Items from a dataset
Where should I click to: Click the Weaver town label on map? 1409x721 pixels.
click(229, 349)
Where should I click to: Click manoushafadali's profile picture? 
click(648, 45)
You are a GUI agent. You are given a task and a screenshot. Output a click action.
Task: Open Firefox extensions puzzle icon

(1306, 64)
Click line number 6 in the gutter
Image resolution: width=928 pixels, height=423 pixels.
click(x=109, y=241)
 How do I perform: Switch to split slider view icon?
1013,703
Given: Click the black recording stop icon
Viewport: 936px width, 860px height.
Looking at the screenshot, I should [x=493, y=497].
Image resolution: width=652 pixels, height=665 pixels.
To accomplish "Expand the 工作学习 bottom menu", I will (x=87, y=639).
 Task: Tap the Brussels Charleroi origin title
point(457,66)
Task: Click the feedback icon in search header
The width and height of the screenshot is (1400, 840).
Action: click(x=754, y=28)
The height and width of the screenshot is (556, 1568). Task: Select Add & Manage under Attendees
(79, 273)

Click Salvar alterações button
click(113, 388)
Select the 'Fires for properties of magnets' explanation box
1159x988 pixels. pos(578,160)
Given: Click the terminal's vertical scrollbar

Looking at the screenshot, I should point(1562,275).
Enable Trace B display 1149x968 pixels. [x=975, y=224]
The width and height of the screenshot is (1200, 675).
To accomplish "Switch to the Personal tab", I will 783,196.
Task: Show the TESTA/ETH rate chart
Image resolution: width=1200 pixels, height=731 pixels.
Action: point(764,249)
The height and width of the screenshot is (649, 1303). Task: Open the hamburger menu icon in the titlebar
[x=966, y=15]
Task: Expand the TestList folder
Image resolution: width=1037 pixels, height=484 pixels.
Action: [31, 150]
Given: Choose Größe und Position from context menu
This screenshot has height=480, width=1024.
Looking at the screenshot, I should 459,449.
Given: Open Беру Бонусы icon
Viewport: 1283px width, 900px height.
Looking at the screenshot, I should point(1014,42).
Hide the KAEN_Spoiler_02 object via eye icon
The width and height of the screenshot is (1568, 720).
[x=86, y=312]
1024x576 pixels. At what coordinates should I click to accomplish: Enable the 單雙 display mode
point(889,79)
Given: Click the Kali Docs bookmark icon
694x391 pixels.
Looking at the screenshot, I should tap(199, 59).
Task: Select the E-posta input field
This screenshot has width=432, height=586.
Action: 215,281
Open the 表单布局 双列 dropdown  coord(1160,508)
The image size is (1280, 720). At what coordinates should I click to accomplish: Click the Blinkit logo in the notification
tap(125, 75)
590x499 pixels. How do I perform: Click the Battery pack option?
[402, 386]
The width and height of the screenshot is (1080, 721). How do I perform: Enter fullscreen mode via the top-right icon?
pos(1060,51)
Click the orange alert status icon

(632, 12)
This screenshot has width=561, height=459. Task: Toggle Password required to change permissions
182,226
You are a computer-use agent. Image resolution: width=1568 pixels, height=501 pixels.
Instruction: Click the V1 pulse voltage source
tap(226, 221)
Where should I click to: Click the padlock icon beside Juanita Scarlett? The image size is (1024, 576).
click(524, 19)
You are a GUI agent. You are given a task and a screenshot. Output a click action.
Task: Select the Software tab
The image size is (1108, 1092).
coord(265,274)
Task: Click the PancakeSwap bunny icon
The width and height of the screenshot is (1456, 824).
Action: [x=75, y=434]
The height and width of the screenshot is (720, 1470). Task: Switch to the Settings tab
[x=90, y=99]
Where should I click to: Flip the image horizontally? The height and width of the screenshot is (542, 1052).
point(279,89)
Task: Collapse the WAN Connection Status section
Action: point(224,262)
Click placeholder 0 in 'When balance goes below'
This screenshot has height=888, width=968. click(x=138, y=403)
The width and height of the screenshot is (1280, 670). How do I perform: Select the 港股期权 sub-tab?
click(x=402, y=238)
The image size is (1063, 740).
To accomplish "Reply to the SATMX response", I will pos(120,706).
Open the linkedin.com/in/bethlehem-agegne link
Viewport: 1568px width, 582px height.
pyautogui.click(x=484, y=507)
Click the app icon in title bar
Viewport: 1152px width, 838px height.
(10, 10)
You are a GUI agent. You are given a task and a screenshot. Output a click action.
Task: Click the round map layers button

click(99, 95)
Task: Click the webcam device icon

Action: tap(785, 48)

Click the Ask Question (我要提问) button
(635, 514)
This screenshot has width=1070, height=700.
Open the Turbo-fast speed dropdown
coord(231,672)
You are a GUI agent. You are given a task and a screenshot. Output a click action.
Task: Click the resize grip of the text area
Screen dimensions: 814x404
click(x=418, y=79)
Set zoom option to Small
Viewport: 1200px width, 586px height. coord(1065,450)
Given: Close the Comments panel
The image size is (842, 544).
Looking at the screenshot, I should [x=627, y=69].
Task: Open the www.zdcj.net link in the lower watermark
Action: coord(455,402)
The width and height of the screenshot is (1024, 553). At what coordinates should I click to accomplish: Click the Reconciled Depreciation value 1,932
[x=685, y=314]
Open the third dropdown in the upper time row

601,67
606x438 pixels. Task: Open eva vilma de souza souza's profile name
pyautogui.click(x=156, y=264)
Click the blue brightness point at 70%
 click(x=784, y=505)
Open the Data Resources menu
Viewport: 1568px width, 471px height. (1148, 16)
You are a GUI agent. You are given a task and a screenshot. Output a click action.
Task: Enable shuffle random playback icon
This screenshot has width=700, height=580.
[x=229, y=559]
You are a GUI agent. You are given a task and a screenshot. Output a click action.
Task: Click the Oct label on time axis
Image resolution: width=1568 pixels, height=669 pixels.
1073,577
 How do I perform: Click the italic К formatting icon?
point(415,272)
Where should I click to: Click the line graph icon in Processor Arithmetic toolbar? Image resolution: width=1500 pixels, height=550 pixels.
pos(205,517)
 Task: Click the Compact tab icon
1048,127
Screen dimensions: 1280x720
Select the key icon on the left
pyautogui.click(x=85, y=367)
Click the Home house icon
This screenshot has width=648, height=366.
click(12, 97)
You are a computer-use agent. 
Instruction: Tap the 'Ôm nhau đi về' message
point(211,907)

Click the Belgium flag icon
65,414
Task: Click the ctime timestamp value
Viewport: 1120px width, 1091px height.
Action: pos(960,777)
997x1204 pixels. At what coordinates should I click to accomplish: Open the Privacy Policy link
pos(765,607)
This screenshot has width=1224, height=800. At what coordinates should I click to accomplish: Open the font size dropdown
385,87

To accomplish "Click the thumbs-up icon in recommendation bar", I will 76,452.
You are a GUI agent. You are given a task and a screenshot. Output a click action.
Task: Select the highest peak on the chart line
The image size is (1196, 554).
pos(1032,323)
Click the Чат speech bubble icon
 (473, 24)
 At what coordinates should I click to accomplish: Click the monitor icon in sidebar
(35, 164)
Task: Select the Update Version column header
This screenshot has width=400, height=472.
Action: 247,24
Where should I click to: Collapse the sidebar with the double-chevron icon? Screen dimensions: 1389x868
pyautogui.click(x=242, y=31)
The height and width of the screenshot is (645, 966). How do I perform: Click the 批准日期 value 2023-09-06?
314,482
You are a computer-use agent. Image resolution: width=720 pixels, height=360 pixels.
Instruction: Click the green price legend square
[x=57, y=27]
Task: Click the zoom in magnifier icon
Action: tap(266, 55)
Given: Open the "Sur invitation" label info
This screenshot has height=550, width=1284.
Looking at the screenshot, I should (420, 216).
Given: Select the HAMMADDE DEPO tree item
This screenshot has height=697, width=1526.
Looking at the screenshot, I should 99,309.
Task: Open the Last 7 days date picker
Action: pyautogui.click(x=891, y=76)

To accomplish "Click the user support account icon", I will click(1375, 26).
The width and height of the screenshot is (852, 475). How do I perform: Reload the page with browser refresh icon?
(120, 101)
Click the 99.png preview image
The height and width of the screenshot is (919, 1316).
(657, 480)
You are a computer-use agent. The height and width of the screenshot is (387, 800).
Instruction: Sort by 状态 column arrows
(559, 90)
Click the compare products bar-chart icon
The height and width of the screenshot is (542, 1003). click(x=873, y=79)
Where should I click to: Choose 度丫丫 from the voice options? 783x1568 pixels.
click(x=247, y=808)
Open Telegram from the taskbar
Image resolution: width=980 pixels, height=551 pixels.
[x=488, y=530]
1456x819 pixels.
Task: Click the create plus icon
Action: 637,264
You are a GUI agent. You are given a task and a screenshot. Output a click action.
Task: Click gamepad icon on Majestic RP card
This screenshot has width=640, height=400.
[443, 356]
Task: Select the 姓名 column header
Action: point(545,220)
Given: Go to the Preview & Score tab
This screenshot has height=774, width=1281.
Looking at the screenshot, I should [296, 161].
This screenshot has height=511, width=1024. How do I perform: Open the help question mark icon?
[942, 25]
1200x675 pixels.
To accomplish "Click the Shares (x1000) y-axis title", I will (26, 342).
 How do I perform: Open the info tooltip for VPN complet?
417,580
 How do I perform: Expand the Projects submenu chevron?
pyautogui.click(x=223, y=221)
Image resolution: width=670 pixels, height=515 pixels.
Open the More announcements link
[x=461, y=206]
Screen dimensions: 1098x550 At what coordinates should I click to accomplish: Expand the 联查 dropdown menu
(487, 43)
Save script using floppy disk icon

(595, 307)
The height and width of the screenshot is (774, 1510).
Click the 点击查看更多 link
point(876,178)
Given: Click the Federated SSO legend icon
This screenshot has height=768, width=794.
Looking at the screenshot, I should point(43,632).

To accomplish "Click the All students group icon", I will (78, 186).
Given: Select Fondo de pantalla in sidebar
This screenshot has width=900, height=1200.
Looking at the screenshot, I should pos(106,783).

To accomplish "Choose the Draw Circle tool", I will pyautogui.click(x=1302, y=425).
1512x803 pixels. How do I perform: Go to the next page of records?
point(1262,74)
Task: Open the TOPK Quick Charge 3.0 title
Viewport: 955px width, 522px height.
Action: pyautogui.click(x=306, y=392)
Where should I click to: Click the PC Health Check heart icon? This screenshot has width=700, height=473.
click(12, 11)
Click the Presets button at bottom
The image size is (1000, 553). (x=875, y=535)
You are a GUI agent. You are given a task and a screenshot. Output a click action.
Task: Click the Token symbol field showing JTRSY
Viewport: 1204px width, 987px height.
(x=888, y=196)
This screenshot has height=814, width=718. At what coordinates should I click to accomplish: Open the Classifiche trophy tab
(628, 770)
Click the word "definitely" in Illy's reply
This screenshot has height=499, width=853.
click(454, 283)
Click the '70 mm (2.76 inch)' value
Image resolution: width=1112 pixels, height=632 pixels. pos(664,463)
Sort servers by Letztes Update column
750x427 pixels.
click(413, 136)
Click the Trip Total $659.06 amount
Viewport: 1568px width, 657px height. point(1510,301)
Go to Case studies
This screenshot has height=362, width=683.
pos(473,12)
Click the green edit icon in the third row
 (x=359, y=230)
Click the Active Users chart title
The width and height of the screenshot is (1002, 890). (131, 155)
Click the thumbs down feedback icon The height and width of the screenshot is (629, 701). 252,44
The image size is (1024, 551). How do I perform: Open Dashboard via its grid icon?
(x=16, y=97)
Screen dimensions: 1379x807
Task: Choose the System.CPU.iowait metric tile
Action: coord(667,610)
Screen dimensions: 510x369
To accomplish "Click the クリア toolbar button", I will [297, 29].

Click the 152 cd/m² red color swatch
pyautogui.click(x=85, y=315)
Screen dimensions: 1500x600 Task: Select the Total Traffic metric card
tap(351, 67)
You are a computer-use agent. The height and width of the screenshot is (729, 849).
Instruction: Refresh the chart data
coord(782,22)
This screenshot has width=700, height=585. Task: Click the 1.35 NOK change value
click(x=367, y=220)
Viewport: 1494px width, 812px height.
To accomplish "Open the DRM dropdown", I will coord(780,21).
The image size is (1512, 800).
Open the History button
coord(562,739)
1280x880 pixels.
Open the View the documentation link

| The problem |
Copy all lines of the records that have the string "field" in them.

| Result for this task |
Task: Select the E-posta input field
Task: Click the Token symbol field showing JTRSY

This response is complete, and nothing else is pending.